WORK ITEM: Exact duplicates of all the records are needed.

EXTRACTED ENTRIES:
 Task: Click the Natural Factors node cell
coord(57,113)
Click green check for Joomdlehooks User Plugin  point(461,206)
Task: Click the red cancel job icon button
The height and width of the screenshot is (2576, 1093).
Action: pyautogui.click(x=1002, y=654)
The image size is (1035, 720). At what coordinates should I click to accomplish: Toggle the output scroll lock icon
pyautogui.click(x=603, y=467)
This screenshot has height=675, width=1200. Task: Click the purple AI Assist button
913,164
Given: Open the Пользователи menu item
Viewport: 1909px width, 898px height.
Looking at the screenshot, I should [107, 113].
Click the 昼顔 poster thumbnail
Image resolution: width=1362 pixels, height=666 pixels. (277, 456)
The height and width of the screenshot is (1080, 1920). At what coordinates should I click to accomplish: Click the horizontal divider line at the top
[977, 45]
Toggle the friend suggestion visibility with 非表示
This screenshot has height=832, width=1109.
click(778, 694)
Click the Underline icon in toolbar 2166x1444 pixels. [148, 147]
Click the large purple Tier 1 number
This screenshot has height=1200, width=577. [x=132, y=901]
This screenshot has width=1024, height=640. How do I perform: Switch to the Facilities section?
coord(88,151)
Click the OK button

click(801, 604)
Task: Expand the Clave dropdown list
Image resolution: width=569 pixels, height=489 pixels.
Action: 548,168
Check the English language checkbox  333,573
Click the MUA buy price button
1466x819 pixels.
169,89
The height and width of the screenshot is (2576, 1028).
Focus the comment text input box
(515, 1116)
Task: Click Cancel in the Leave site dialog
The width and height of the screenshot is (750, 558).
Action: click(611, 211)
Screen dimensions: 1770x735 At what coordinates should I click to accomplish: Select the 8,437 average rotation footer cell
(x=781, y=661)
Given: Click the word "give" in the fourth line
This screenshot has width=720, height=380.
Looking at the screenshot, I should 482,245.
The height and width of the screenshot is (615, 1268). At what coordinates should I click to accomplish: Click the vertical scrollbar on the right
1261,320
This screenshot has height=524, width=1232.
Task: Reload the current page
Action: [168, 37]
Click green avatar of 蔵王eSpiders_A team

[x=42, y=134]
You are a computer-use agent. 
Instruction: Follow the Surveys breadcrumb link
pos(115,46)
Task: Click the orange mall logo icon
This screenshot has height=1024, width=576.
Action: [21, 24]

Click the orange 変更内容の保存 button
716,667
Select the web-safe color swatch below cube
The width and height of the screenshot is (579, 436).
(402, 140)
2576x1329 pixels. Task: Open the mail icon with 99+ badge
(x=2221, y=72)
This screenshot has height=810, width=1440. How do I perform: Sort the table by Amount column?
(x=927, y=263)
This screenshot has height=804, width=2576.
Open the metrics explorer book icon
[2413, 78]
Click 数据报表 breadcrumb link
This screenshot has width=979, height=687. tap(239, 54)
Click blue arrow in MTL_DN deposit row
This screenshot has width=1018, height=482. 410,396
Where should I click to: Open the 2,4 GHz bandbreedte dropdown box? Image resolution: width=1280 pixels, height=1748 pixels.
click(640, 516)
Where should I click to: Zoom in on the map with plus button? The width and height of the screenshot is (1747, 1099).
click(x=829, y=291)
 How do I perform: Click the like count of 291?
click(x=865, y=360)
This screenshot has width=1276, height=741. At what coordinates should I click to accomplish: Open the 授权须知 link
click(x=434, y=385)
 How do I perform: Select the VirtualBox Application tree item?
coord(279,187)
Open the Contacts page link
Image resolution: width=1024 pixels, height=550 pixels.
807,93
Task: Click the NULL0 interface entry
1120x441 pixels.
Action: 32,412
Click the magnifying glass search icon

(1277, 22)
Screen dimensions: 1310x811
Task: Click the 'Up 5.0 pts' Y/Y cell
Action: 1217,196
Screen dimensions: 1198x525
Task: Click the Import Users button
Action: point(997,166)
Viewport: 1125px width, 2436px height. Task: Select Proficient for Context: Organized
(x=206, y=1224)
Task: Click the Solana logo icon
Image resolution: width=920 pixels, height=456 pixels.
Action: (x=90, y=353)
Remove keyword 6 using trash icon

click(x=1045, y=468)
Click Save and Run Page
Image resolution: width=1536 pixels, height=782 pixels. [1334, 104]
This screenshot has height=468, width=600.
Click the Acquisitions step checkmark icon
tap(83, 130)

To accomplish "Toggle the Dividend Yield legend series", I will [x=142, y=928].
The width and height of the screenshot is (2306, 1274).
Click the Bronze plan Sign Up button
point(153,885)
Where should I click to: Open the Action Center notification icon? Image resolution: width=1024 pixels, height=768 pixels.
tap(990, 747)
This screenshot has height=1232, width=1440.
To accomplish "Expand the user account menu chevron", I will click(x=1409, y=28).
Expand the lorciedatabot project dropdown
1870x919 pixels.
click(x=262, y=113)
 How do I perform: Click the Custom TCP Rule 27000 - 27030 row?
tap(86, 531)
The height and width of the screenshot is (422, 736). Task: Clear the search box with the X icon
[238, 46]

RESULT OF THIS TASK:
 Task: Click the Natural Factors node cell
coord(57,113)
Click green check for Joomdlehooks User Plugin  point(461,206)
Task: Click the red cancel job icon button
The height and width of the screenshot is (2576, 1093).
Action: pyautogui.click(x=1002, y=654)
The image size is (1035, 720). At what coordinates should I click to accomplish: Toggle the output scroll lock icon
pyautogui.click(x=603, y=467)
This screenshot has height=675, width=1200. Task: Click the purple AI Assist button
913,164
Given: Open the Пользователи menu item
Viewport: 1909px width, 898px height.
Looking at the screenshot, I should [107, 113].
Click the 昼顔 poster thumbnail
Image resolution: width=1362 pixels, height=666 pixels. (277, 456)
The height and width of the screenshot is (1080, 1920). At what coordinates should I click to accomplish: Click the horizontal divider line at the top
[977, 45]
Toggle the friend suggestion visibility with 非表示
This screenshot has height=832, width=1109.
click(778, 694)
Click the Underline icon in toolbar 2166x1444 pixels. [148, 147]
Click the large purple Tier 1 number
This screenshot has height=1200, width=577. [x=132, y=901]
This screenshot has width=1024, height=640. How do I perform: Switch to the Facilities section?
coord(88,151)
Click the OK button

click(801, 604)
Task: Expand the Clave dropdown list
Image resolution: width=569 pixels, height=489 pixels.
Action: 548,168
Check the English language checkbox  333,573
Click the MUA buy price button
1466x819 pixels.
169,89
The height and width of the screenshot is (2576, 1028).
Focus the comment text input box
(515, 1116)
Task: Click Cancel in the Leave site dialog
The width and height of the screenshot is (750, 558).
Action: click(611, 211)
Screen dimensions: 1770x735 At what coordinates should I click to accomplish: Select the 8,437 average rotation footer cell
(x=781, y=661)
Given: Click the word "give" in the fourth line
This screenshot has width=720, height=380.
Looking at the screenshot, I should 482,245.
The height and width of the screenshot is (615, 1268). At what coordinates should I click to accomplish: Click the vertical scrollbar on the right
1261,320
This screenshot has height=524, width=1232.
Task: Reload the current page
Action: [168, 37]
Click green avatar of 蔵王eSpiders_A team

[x=42, y=134]
You are a computer-use agent. 
Instruction: Follow the Surveys breadcrumb link
pos(115,46)
Task: Click the orange mall logo icon
This screenshot has height=1024, width=576.
Action: [21, 24]

Click the orange 変更内容の保存 button
716,667
Select the web-safe color swatch below cube
The width and height of the screenshot is (579, 436).
(402, 140)
2576x1329 pixels. Task: Open the mail icon with 99+ badge
(x=2221, y=72)
This screenshot has height=810, width=1440. How do I perform: Sort the table by Amount column?
(x=927, y=263)
This screenshot has height=804, width=2576.
Open the metrics explorer book icon
[2413, 78]
Click 数据报表 breadcrumb link
This screenshot has width=979, height=687. tap(239, 54)
Click blue arrow in MTL_DN deposit row
This screenshot has width=1018, height=482. 410,396
Where should I click to: Open the 2,4 GHz bandbreedte dropdown box? Image resolution: width=1280 pixels, height=1748 pixels.
click(640, 516)
Where should I click to: Zoom in on the map with plus button? The width and height of the screenshot is (1747, 1099).
click(x=829, y=291)
 How do I perform: Click the like count of 291?
click(x=865, y=360)
This screenshot has width=1276, height=741. At what coordinates should I click to accomplish: Open the 授权须知 link
click(x=434, y=385)
 How do I perform: Select the VirtualBox Application tree item?
coord(279,187)
Open the Contacts page link
Image resolution: width=1024 pixels, height=550 pixels.
807,93
Task: Click the NULL0 interface entry
1120x441 pixels.
Action: 32,412
Click the magnifying glass search icon

(1277, 22)
Screen dimensions: 1310x811
Task: Click the 'Up 5.0 pts' Y/Y cell
Action: 1217,196
Screen dimensions: 1198x525
Task: Click the Import Users button
Action: point(997,166)
Viewport: 1125px width, 2436px height. Task: Select Proficient for Context: Organized
(x=206, y=1224)
Task: Click the Solana logo icon
Image resolution: width=920 pixels, height=456 pixels.
Action: (x=90, y=353)
Remove keyword 6 using trash icon

click(x=1045, y=468)
Click Save and Run Page
Image resolution: width=1536 pixels, height=782 pixels. [1334, 104]
This screenshot has height=468, width=600.
Click the Acquisitions step checkmark icon
tap(83, 130)

To accomplish "Toggle the Dividend Yield legend series", I will [x=142, y=928].
The width and height of the screenshot is (2306, 1274).
Click the Bronze plan Sign Up button
point(153,885)
Where should I click to: Open the Action Center notification icon? Image resolution: width=1024 pixels, height=768 pixels.
tap(990, 747)
This screenshot has height=1232, width=1440.
To accomplish "Expand the user account menu chevron", I will click(x=1409, y=28).
Expand the lorciedatabot project dropdown
1870x919 pixels.
click(x=262, y=113)
 How do I perform: Click the Custom TCP Rule 27000 - 27030 row?
tap(86, 531)
The height and width of the screenshot is (422, 736). Task: Clear the search box with the X icon
[238, 46]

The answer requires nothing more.